Затем на комсомольско-молодежной «летучке» был сформирован отряд для особых поручений. Старшей в звене председатель назначил её, Ефросинью Грудневу, ударницу труда, хотя она со слезами просилась съездить за сыном в Пятигорск.
Кучер Сашка Аржанов хлестал меринка кнутом, не обращая внимания на визг перегревшейся втулки колеса, готового в любой миг слететь. Телегу трепало, несмотря на слой пыли. Набитый за время страды летник, виляя по балкам, вел к полю, где на редкость удалась озимая пшеница. Скосили ее недозрелой, и снопы в стожках оставили прямо на жнивье, чтобы зерно «дошло». Но война порушила все планы.
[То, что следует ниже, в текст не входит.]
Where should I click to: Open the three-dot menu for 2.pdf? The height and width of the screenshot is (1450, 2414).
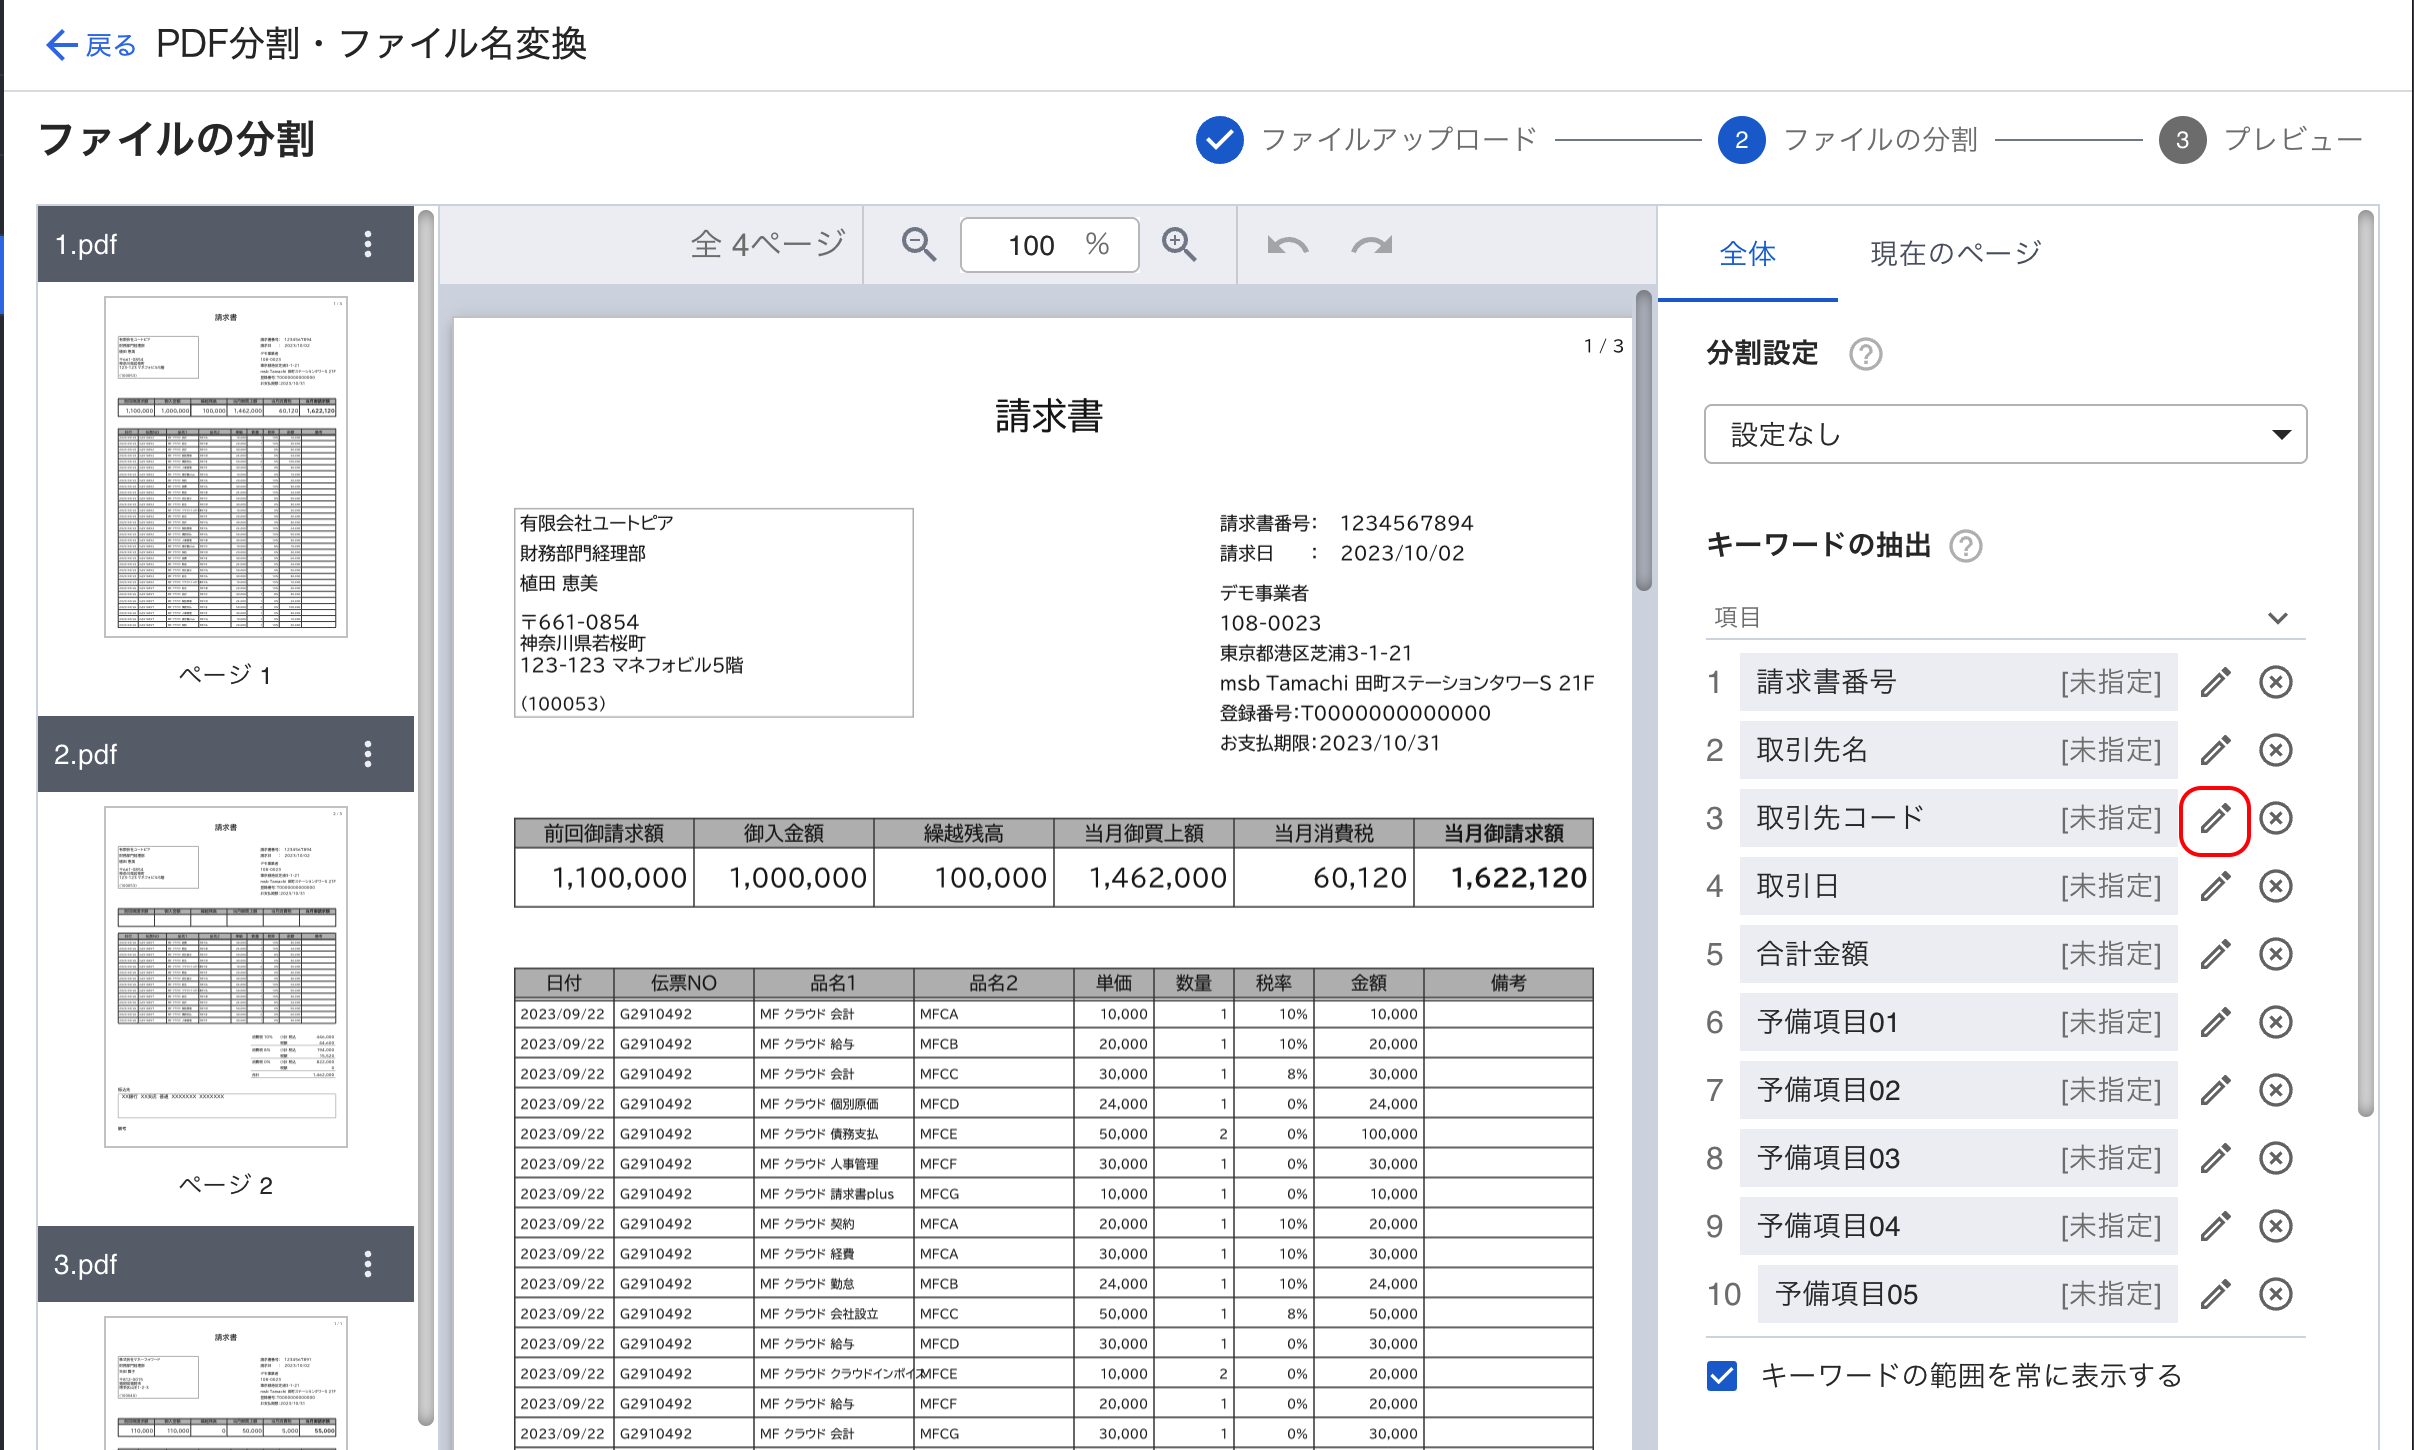[368, 754]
Грузовики МТС и большая часть колхозных подвод были отряжены для срочных армейских нужд.
Ефросинья сидела рядом с возчиком, а на задней лавке тряслись Валентина Акименко и Наташка Можнова, – обе крепкие, бойкие молодайки. Они молчали, надорвавшись на погрузке зерна. Только на поворотах, когда подводу заносило, поругивали кучера. Но Сашка не обращал внимания, помня наказ бригадира: «Гони единым духом!» На дне телеги, сталкиваясь, погромыхивали канистры с соляркой, свежесрубленные палки с паклей, намотанной в виде булавы. Ехали понурыми, то и дело зевая. Родная степь стала точно отчужденной, беззащитно открытой…
Августовское небо, в густом засеве звезд, по северному краю багрово светилось заревом. Поминутно на незримой черте горизонта роились зарницы, – и оттуда, с задержкой, доносились орудийные удары. Дурашливый конь прядал ушами и шарахался. Взошедшая полуночная луна, в красновато-мертвенной бронзе, кралась вдоль темных очертаний гор. Когда подвода спустилась в суходол, и минули кизиловую рощу, вслед завопил, зашелся хохотом сыч. И Ефросинья, осознавая неотвратимую близость войны, горестно закусила губу…
В лунной полумгле обозначались длинные ряды стожков. Подводу оставили на краю лесополосы. Взяв палки, казачки побрели по рослому пахучему чернобылу к холмистому полю. Следом Сашка понес тяжелые канистры.